■ **TAREFA 1**
No texto sobre João Martins e Ed Keffel, de que nacionalidade era o pesquisador de botânica que diziam ser Hitler?
■ **TAREFA 2**
Continue o texto sobre João Martins e Ed Keffel, começando logo depois da última frase mostrada.

■ **TEXTO EXIBIDO**

▼

Lá chegando, logo constataram que a história do andarilho não passava de boato e que o suposto Hitler era apenas um pesquisador de botânica, de nacionalidade holandesa. Diante disso, resolveram, antes de voltar à redação, degustar uma caldeirada de badejo acompanhada de generosas quantidades de cerveja. Terminando o almoço, deitaram-se na areia, diante do mar, sob uma amendoeira, para descansar um pouco.

Foi quando João Martins percebeu no céu azul um objeto de formato estranho que se deslocava velozmente, parando de vez em quando no ar para depois recomeçar a mover-se, sempre em alta velocidade. Curioso é que não fazia qualquer ruído, embora estivesse chegando cada vez mais perto de onde eles estavam. João Martins levantou-se de um salto, já esquecido da caldeirada que lhe pesava no estômago e gritou para Ed Keffel, apontando o objeto no céu:

- Ed! Depressa!! Fotografe aquela coisa!

▲

■ **LINHAS EXTRAÍDAS**
▼

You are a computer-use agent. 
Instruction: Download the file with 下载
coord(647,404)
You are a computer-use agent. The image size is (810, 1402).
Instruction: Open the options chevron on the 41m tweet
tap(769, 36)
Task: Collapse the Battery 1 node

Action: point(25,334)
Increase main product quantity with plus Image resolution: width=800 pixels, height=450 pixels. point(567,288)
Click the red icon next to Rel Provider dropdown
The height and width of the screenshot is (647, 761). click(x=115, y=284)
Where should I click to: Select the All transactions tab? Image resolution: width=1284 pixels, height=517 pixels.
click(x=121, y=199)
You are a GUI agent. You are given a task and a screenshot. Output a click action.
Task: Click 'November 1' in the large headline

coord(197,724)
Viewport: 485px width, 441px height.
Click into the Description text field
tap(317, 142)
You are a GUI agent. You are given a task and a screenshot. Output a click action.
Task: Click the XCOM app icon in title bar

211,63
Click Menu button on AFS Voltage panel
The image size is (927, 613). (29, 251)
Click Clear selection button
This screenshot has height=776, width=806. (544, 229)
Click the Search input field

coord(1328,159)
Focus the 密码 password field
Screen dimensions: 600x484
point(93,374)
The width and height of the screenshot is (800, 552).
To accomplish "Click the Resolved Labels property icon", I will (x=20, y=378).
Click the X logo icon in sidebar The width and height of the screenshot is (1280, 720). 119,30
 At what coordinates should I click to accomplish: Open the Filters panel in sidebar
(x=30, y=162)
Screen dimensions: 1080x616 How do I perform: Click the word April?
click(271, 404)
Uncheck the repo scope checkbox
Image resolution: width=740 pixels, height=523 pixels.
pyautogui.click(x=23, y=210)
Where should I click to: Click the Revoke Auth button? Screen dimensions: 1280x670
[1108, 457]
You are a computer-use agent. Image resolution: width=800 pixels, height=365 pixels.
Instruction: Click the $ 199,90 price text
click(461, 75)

▲

■ **RESPOSTA 1**
Holandesa.

■ **RESPOSTA 2**
Tudo aconteceu muito rápido. Ed Keffel, fotógrafo esperto que era, focalizou o objeto que se aproximava cada vez mais e apertou o botão da máquina, diversas vezes seguidas, sem tremer. Um segundo depois, o objeto passava por cima deles, sempre silenciosamente, até desaparecer por trás da Pedra da Gávea, enquanto os dois observavam o céu claro do meio-dia, mudos de espanto. Era um objeto grande, de formato circular, como dois pratos imensos de metal prateado sobrepostos. João Martins ainda notou, quando o objeto se aproximava, que nas bordas havia luzes nas cores verde e vermelha, que piscavam.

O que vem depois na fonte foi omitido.